We all knew big layoffs were coming at the San Francisco Chronicle, but I had hoped that they’d try to keep at least one of the business/tech writers that is responsible for my occasional purchase of a copy of the paper. No luck.
The paper that is losing $1 million per week could fire every journalist it has on staff and still not break even. But that hasn’t stopped them from trying. 80 reporters, photographers and copy editors plus 20 in management will be gone by end of summer.
And the best reporters aren’t waiting around to see who gets laid off. They are walking out the door, into better jobs.
Jessica Guynn and Dan Fost are gone. They the reporters who were regularly attending events, talking to tech execs and developers and generally gunning for the interesting stories. Both resigned. Fost is freelancing. Guynn got a raise and a new job at the L.A. Times covering silicon valley.
Ellen Lee, Ryan Kim, Verne Kopytoff and Tom Abate remain to cover business and technology. They are fine writers, but the loss of Guynn and Fost is a serious blow to the newspaper. I found that when I was reading an interesting story in the Chronicle, it was usually written by one of them.
One bit of good news.

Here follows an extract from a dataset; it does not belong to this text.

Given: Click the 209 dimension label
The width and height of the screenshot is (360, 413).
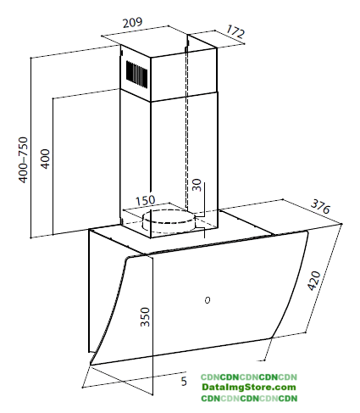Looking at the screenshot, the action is click(132, 22).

David Lazarus, the brilliant strategist who suggested that only newspapers are qualified to do “real” journalism, is among those who’ve left. I’ll miss his occasional rants, but his blog-hate wasn’t helping the newspaper.
Al Saracevic, who’s taken an occasional public shot at TechCrunch, was promoted to Business Editor – he now controls the entire business section of the paper. Al is an incredibly nice guy but, like Lazarus, he’s firmly in the “does’t get new media” camp.
These losses may have made the bottom line look marginally better for this fast sinking ship. But losing the talent isn’t going to make people want to read the paper. They should have done everything they could to have kept Fost and Guynn.